PROVIDED INFORMATION START
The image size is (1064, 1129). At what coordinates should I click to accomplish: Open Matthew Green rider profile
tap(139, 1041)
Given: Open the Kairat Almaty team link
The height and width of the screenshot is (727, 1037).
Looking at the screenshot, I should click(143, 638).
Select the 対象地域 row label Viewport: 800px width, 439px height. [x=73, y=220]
PROVIDED INFORMATION END
PROVIDED INFORMATION START
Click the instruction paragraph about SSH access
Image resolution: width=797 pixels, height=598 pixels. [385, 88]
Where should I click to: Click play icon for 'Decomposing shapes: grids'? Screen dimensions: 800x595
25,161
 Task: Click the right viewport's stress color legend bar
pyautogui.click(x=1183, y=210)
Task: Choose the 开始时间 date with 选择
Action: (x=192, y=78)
PROVIDED INFORMATION END
**TASK DIRECTIONS**
Above are the records; repeat exactly the lines from the one holding "The height and" down to the one holding "Select the 対象地域", end lines included.

**WORKED SOLUTION**
The height and width of the screenshot is (727, 1037).
Looking at the screenshot, I should click(143, 638).
Select the 対象地域 row label Viewport: 800px width, 439px height. [x=73, y=220]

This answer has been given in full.